« Les panélistes diffèrent sur la question de la légalisation de la marijuana »

LEÓN, Gto. (NTX)._ Au cours du « Symposium États-Unis-Mexique sur la légalisation et l’utilisation médicale du cannabis », des panélistes des deux pays défendent leurs arguments contre et en faveur de la légalisation de la marijuana.
Jamen Shively, ancien cadre de Microsoft et organisateur du symposium, a déclaré que la régulation du cannabis réduirait la violence dans le pays et relancerait l’économie.
« Il n’y a aucune preuve qu’une personne soit morte de l’usage exclusif du cannabis, cependant, il a été prouvé que des dizaines et des milliers de personnes sont mortes des problèmes causés par l’interdiction du cannabis », a-t-il déclaré.
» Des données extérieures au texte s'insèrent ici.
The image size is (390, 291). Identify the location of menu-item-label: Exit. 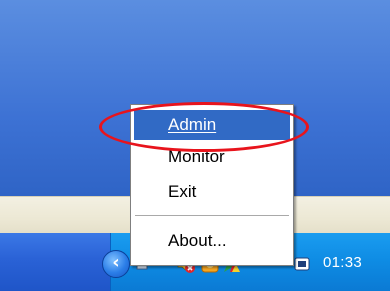
(182, 192).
A l’occasion du panel « État de la légalisation de la marijuana dans les États américains du Colorado, du Maryland et de Washington », Shively a présenté des excuses au nom des États-Unis pour avoir inventé la prohibition de la marijuana.
L’interdiction
Dale Gierenger, directeur de California Norml, une organisation qui examine la question de la légalisation de la marijuana aux États-Unis, a indiqué que cette herbe a été interdite il y a 100 ans dans ce pays, car à l’époque, le Conseil de la pharmacie a lancé la guerre contre les drogues comme l’opium et la cocaïne et ils ont pensé qu’une fois l’opium éliminé, ils passeraient au cannabis, c’est pourquoi il a été déclaré illégal.
« Il faut savoir que la marijuana n’était pas fumée il y a 100 ans depuis les États-Unis, la marijuana est un terme mexicain donné à la feuille, qui est roulée comme une cigarette, cela a commencé au Mexique au 19ème siècle, c’est quelque chose qui n’était pas vu il y a 100 ans, le cannabis n’était pas tellement utilisé, pas jusqu’au mouvement de cette prohibition », a-t-il dit.
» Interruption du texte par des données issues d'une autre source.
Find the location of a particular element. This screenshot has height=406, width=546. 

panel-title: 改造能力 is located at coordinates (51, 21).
Pour sa part, Alison Holcomb, directrice de la campagne en faveur de l’initiative I-502 qui a été approuvée en novembre 2012, a commenté que la vente de marijuana à des fins récréatives pourrait contribuer à rendre les lois sur les drogues plus raisonnables, éviter des milliers d’arrestations chaque année et permettre aux États de lever des centaines de millions de dollars en taxes pour aider à financer les écoles, la santé publique et les services gouvernementaux de base.
Fernando Cano Valle, responsable de la Commission nationale contre les addictions, a déclaré que la légalisation de la marijuana au Mexique n’est pas seulement une question économique, mais a un impact social, de sécurité.
« Légaliser la marijuana ne s’appelle pas des millions de dollars, mais des soins de santé, de la prévention », a-t-il dit.
« Guerre absurde »
Fernando Belaunzarán Méndez, député fédéral du Parti de la révolution démocratique, a indiqué que le Mexique est passé d’une guerre ratée à une guerre absurde, car il est absurde de maintenir une guerre avec ce niveau de violence, alors qu’elle est déjà régularisée dans certains États de l’Union américaine.
Dans le deuxième panel, « Situation de la légalisation du cannabis au Mexique », Julio Frenk Mora, ancien secrétaire fédéral à la santé, a déclaré que personne ne célèbre ni ne promeut la consommation de stupéfiants, mais la question en débat est de savoir quelle sera la stratégie la plus efficace pour prévenir les addictions et le traitement efficace des toxicomanes.
« Une façon de prévenir est la prohibition, mais elle n’a pas fonctionné et a eu d’autres coûts pour le pays », a-t-il déclaré.
Javier de la Fuente, directeur du campus de Guanajuato de l’Université nationale autonome du Mexique, a déclaré qu’il est utopique de penser que la légalisation de la marijuana aura un effet majeur sur la réduction de la violence au Mexique.
Liza Sanchez, représentante de Mexico United Against Crime, s’est également prononcée en faveur de la légalisation du cannabis à condition que des règles claires soient établies sur la production, le type de produits, les centres de vente, le marketing et l’accès.

Liza Sanchez, représentante de Mexico United Against Crime, s’est également prononcée en faveur de la légalisation du cannabis à condition que des règles claires soient établies sur la production, le type de produits, les centres de vente, le marketing et l’accès.